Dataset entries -

--- START ---

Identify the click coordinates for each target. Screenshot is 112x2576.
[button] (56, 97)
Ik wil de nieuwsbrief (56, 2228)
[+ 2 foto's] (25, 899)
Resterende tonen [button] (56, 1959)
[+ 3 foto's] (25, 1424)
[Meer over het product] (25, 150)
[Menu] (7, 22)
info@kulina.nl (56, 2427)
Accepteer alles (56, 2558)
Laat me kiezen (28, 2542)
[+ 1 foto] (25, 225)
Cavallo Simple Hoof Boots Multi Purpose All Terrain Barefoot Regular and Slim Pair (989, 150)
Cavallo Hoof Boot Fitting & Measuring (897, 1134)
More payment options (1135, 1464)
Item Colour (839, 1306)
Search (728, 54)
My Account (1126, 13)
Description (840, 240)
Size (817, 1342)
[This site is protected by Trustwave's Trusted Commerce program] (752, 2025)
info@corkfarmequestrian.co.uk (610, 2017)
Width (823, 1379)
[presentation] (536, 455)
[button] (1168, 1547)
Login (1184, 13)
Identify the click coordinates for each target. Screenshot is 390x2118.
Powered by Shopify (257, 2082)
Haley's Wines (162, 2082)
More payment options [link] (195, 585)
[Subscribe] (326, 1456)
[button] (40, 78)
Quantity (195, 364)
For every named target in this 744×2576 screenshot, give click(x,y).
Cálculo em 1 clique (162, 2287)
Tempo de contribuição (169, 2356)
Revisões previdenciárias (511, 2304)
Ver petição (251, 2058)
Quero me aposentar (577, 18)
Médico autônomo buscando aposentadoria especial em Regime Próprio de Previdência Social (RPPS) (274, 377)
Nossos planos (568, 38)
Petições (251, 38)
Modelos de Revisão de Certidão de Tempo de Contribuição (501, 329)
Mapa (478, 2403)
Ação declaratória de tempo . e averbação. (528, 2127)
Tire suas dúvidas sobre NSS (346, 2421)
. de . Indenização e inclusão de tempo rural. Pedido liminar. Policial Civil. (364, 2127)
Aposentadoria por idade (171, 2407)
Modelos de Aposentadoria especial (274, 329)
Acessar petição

--- END ---

Work request - Word for word, give back the data shown above.

Answer area -
Identify the click coordinates for each target. Screenshot is 112x2576.
[button] (56, 97)
Ik wil de nieuwsbrief (56, 2228)
[+ 2 foto's] (25, 899)
Resterende tonen [button] (56, 1959)
[+ 3 foto's] (25, 1424)
[Meer over het product] (25, 150)
[Menu] (7, 22)
info@kulina.nl (56, 2427)
Accepteer alles (56, 2558)
Laat me kiezen (28, 2542)
[+ 1 foto] (25, 225)
Cavallo Simple Hoof Boots Multi Purpose All Terrain Barefoot Regular and Slim Pair (989, 150)
Cavallo Hoof Boot Fitting & Measuring (897, 1134)
More payment options (1135, 1464)
Item Colour (839, 1306)
Search (728, 54)
My Account (1126, 13)
Description (840, 240)
Size (817, 1342)
[This site is protected by Trustwave's Trusted Commerce program] (752, 2025)
info@corkfarmequestrian.co.uk (610, 2017)
Width (823, 1379)
[presentation] (536, 455)
[button] (1168, 1547)
Login (1184, 13)
Identify the click coordinates for each target. Screenshot is 390x2118.
Powered by Shopify (257, 2082)
Haley's Wines (162, 2082)
More payment options [link] (195, 585)
[Subscribe] (326, 1456)
[button] (40, 78)
Quantity (195, 364)
For every named target in this 744×2576 screenshot, give click(x,y).
Cálculo em 1 clique (162, 2287)
Tempo de contribuição (169, 2356)
Revisões previdenciárias (511, 2304)
Ver petição (251, 2058)
Quero me aposentar (577, 18)
Médico autônomo buscando aposentadoria especial em Regime Próprio de Previdência Social (RPPS) (274, 377)
Nossos planos (568, 38)
Petições (251, 38)
Modelos de Revisão de Certidão de Tempo de Contribuição (501, 329)
Mapa (478, 2403)
Ação declaratória de tempo . e averbação. (528, 2127)
Tire suas dúvidas sobre NSS (346, 2421)
. de . Indenização e inclusão de tempo rural. Pedido liminar. Policial Civil. (364, 2127)
Aposentadoria por idade (171, 2407)
Modelos de Aposentadoria especial (274, 329)
Acessar petição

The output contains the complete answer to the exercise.